* _GIVEN PROBLEM 1_
Please quote the records below word for word, beginning at the line that contains "You are a GUI" and continuing through the end of the records. Leave the pictures out of your answer.

* _DOCUMENT SECTION_
How Bernie Beat Polling and a Smear Campaign To Win His First National Office
Sanders faced personal attacks and was down 10 points against a moderate Republican. He won.
Branko Marcetic
As soon as Vermont Independent Sen. Bernie Sanders became a leading contender for the Democratic presidential nomination, questions began to swirl around his candidacy — and perhaps none looms larger than whether a democratic socialist can beat a Republican.
Before he exited the presidential race, Pete Buttigieg, former mayor of South Bend, Ind., charged that Sanders “believes in an inflexible ideological revolution that leaves out most Democrats, not to mention most Americans.” At January’s presidential debate in Iowa, then-candidate Sen. Elizabeth Warren (Mass.) claimed she was “the only person [on the stage] who has beaten an incumbent Republican any time in the last 30 years.”
The pundit class has piled on, too. David Frum, a speechwriter for President George W. Bush, charged that Sanders “has never fought a race in which he had to face serious personal scrutiny.” Fellow Iraq War supporter Jonathan Chait writes that Sanders’ “vulnerabilities are enormous and untested,” adding that he “has never faced an electorate where these vulnerabilities could be used against him.”
In truth, however, Sanders has faced “serious personal scrutiny” against an incumbent Republican — and won. His 1990 election to Vermont’s single House seat (29 years and 5 months ago, but who’s counting) marked the first time in 82 years that a GOP congressmember in the historically Republican state had been ousted. Sanders went on to 30 years of electoral success as a self-described democratic socialist.
Sanders’ 1990 opponent, a moderate Republican in the era of President George H.W. Bush, was no Donald Trump, a far-right xenophobe. Yet Sanders faced similar challenges then as now: a vastly better funded opponent with the advantage of incumbency; a media landscape and Democratic Party establishment that ranged from skeptical to actively hostile; a reluctance from major unions to back him; accusations that his plans didn’t add up; and attacks that cast him as a hypocrite, complete with redbaiting and character assassination.
How Sanders won that House seat in 1990 is telling — and may offer a glimpse of how Sanders, the campaigner, would fare in November 2020.

* _WORKING DATA_
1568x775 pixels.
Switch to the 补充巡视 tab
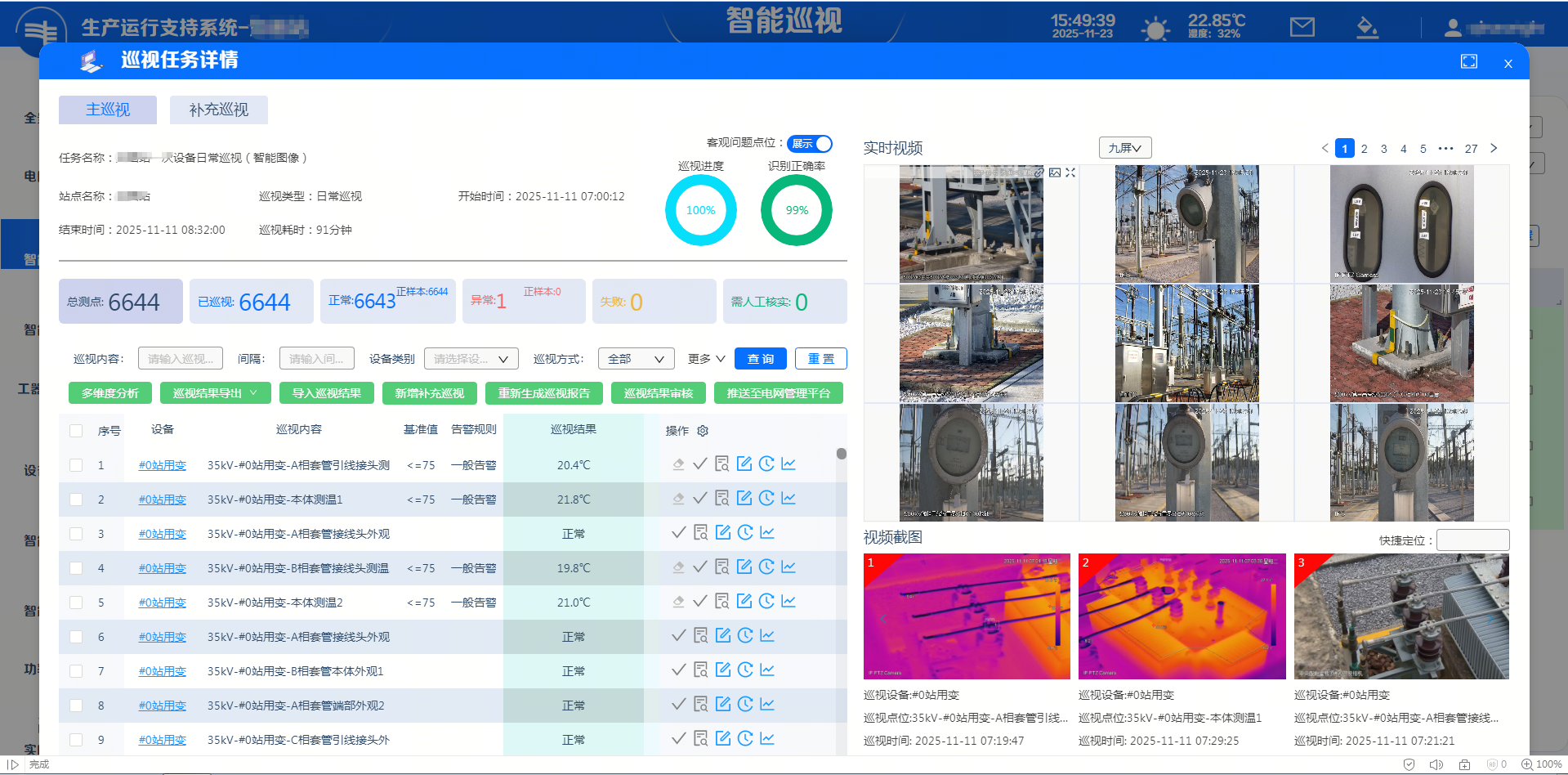click(x=218, y=110)
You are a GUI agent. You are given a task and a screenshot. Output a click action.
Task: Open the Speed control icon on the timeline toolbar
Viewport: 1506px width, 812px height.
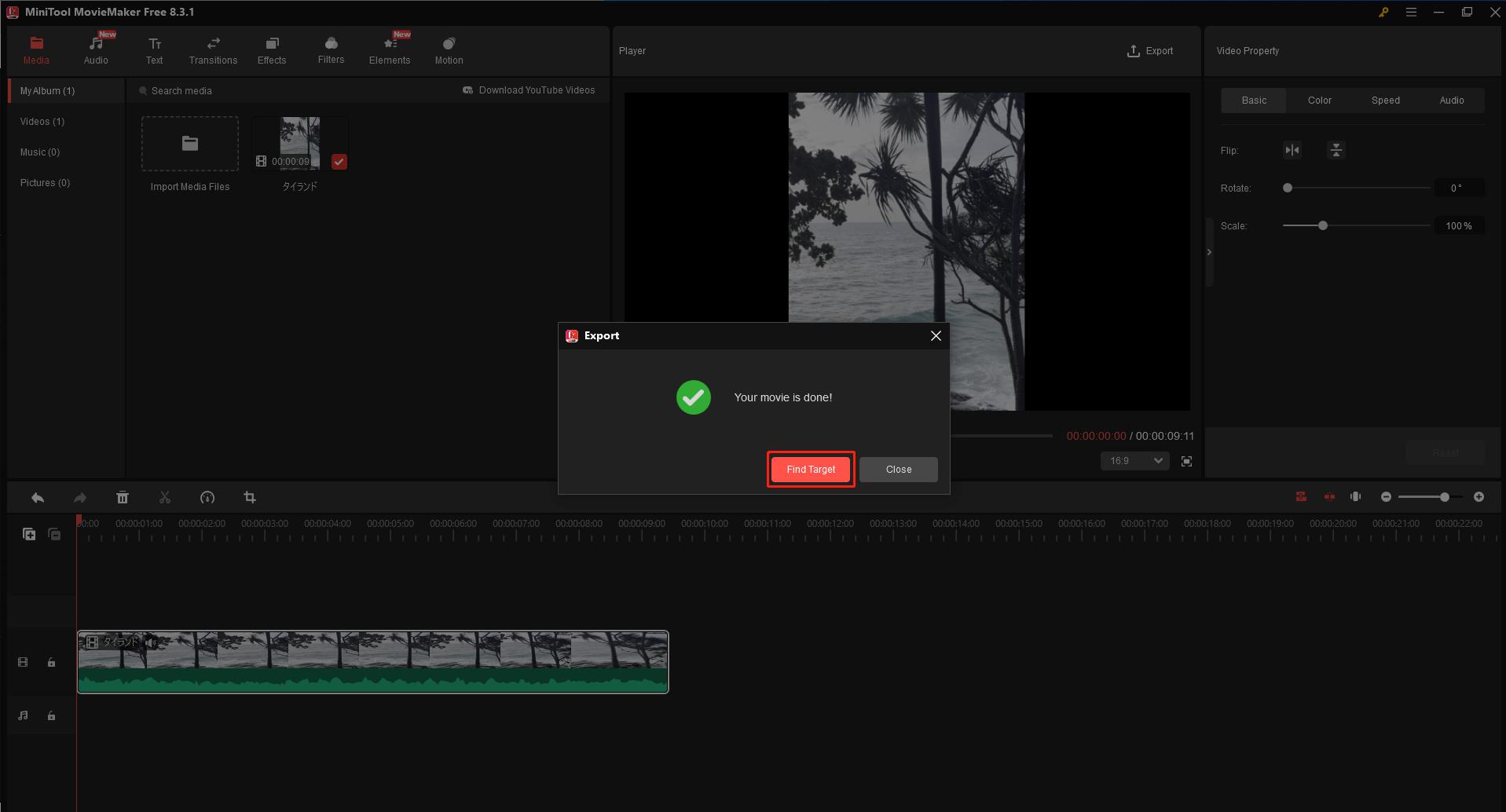click(207, 497)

* _GIVEN PROBLEM 2_
Continue the article about Bernie Sanders' 1990 House race from the point where it stops.

* _REPLY 1_
You are a GUI agent. You are given a task and a screenshot. Output a click action.
Task: Open the Speed control icon on the timeline toolbar
Viewport: 1506px width, 812px height.
click(207, 497)

* _REPLY 2_
The House Divided
In 1990, Sanders was an eight-year mayor of Burlington who had suffered two defeats for higher office. He lost his bid for governor, to Democrat Madeleine Kunin, in 1986, and his first House race, to Republican Peter Plympton Smith, in 1988. Labelled a “spoiler” candidate (“a disgusting word,” Sanders later said) for much of 1988, he was projected to win on election night — before being overtaken by Smith. (Sanders would quip to Rachel Maddow decades later, “The Democrat was the spoiler, not me.”)
“[Sanders] was emotionally crushed by that [loss],” John Franco, a Sanders staffer in Burlington, told the Rutland Daily Herald.
After Sanders’ fourth term as Burlington mayor ended in April 1989, he took a sabbatical from politics, traveling to Cuba and Nicaragua and taking up a visiting professorship at Hamilton College.
But members of the Burlington-based Progressive Coalition, a group of Sanders supporters working to become a third force in Vermont politics, urged him to run for governor again in 1990. A nervous Kunin reportedly directed allies to push Sanders toward the House race instead, and Vermont’s Democratic speaker of the House, Ralph G. Wright, warned he would oppose Sanders’ gubernatorial bid. Sanders weighed his options. In March 1990, with internal polls reportedly showing Sanders within striking distance of incumbent Smith, he announced his House campaign.
“The stakes were high,” says Steven Rosenfeld, Sanders’ press secretary for that campaign and now a national political reporter at the Independent Media Institute’s Voting Rights Project. “He felt if he didn’t win that race, he wasn’t sure what his political future might be.”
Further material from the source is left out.